Ne pas se fier à l'affiche nanarde, merci ...
Atroce. Sûrement l'un des films de guerre les plus dérangeants jamais tournés. Balabanov est complètement fou d'avoir pu réaliser un film pareil en pleine guerre contre la Tchétchénie. Exit donc le relativisme humaniste du Prisonnier du Caucase tourné avant la deuxième vague de guerre entre russes et tchétchènes, Balabanov nous promet du sang et des larmes. La scène d'ouverture donne le ton : deux otages russes décapités face caméra par les tchétchènes. Les 25 premières minutes sont absolument insoutenables, d'une brutalité et d'une frontalité qui fait passer Requiem pour un Massacre pour un film pour enfants (bon, j'exagère peut-être un peu). Après, c'est la libération des otages, donc le film se pose un peu, se calme même si la tension reste au rendez-vous du fait de l'enjeu colossal : si John ne revient pas avec les 2 millions de rançon dans les deux mois, sa fiancée sera violée puis décapitée. Et le film revient à la charge ensuite avec des séquences à la limite du regardable.
Bref, il faut savoir que le film a été très très controversée pour plusieurs raisons : sa violence physique et morale évidemment mais certains ont également reproché à Balabanov son approche pro-russes et anti-tchétchènes.
Du coup, j'ai regardé le film en m'attendant à une bonne grosse propagande et en fait absolument pas (ou pas autant que je l'aurais imaginé du moins). Le début peut laisser penser qu'il s'agit en effet d'un film prenant résolument parti pour les russes vu la description qui est faite des geôliers de Ivan et de John : des monstres sanguinaires, bestiaux qui n'hésitent pas à malmener physiquement et moralement leurs prisonniers, à les mutiler pour certains d'entre eux.
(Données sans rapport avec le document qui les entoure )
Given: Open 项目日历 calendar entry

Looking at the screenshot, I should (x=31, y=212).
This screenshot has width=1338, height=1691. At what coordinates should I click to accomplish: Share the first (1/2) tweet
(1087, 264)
Bref, une belle brochette de tarés bien flippants. Mais en fait, c'est une véritable projection qui est faite par Balabanov, tout étant vu sous l'oeil de Ivan, un russe violent et raciste comme le montre bien le film par la suite. D'ailleurs, la suite du film apporte pas mal de nuances au postulat de départ : Ivan utilise également des méthodes abjectes pour parvenir à ses fins, massacrant cyniquement femmes et enfants tchétchènes, sans la moindre scrupule (je pense à une séquence horrible en particulier).
Du coup, c'est un film à la limite du regardable, extrêmement dérangeant, vomitif parfois mais qui est absolument virtuose dans sa frontalité extrême, et admirable dans son refus des concessions au spectateur. Je lui reproche d'être parfois limite politiquement parlant et d'utiliser certaines facilités vers la fin du film, qui le transforment davantage en actioner efficace plutôt que de le laisser dans cette tonalité brutale enragée qui sous-tend la première heure et demie. Il y a aussi quelques maladresses de réalisation mais des partis-pris audacieux également, comme la profusion de dispositifs visuels (lunette de visée, caméra d'enregistrement, vidéo-surveillance) qui renforce la tension.